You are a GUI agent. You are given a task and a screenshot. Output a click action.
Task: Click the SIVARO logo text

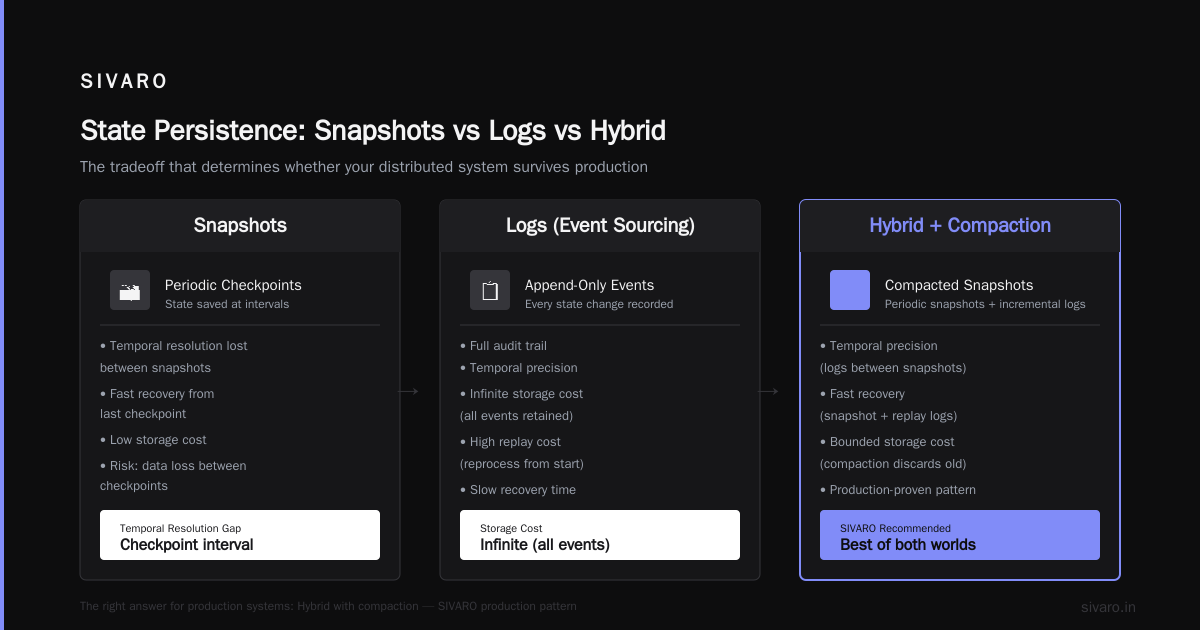coord(124,82)
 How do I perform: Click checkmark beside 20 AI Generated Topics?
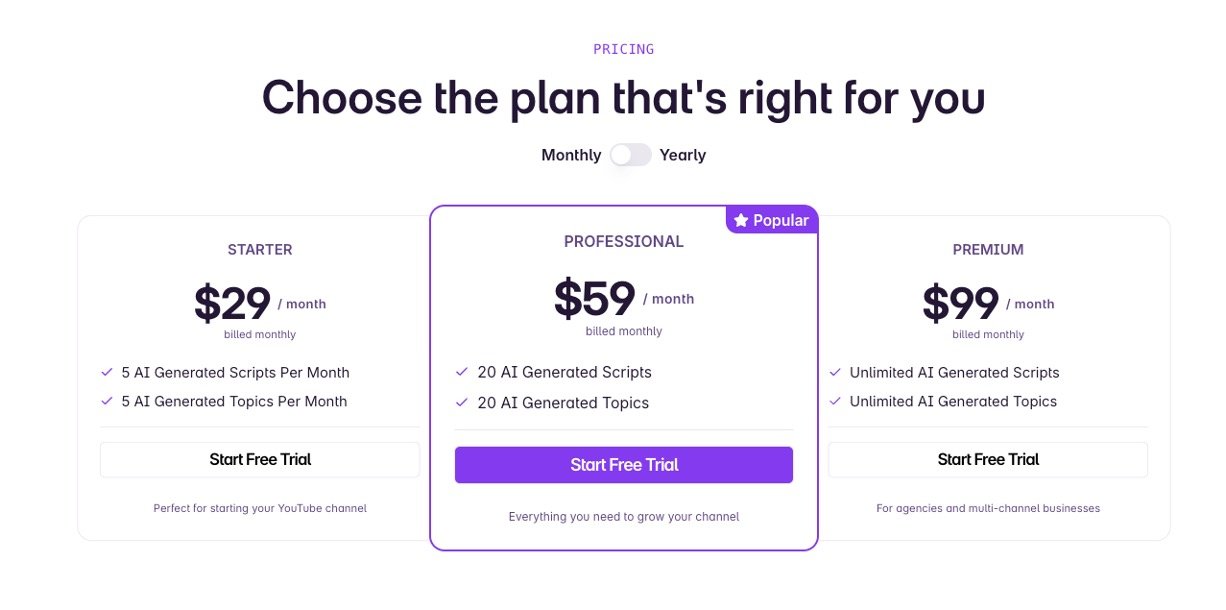(462, 403)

● ● ● ● ●

▸ **What you should do**: Your reply should be the entries above, repeated exactly and free of pictures.

▸ **Reply to the exercise**:
You are a GUI agent. You are given a task and a screenshot. Output a click action.
Task: Click the SIVARO logo text

coord(124,82)
 How do I perform: Click checkmark beside 20 AI Generated Topics?
(462, 403)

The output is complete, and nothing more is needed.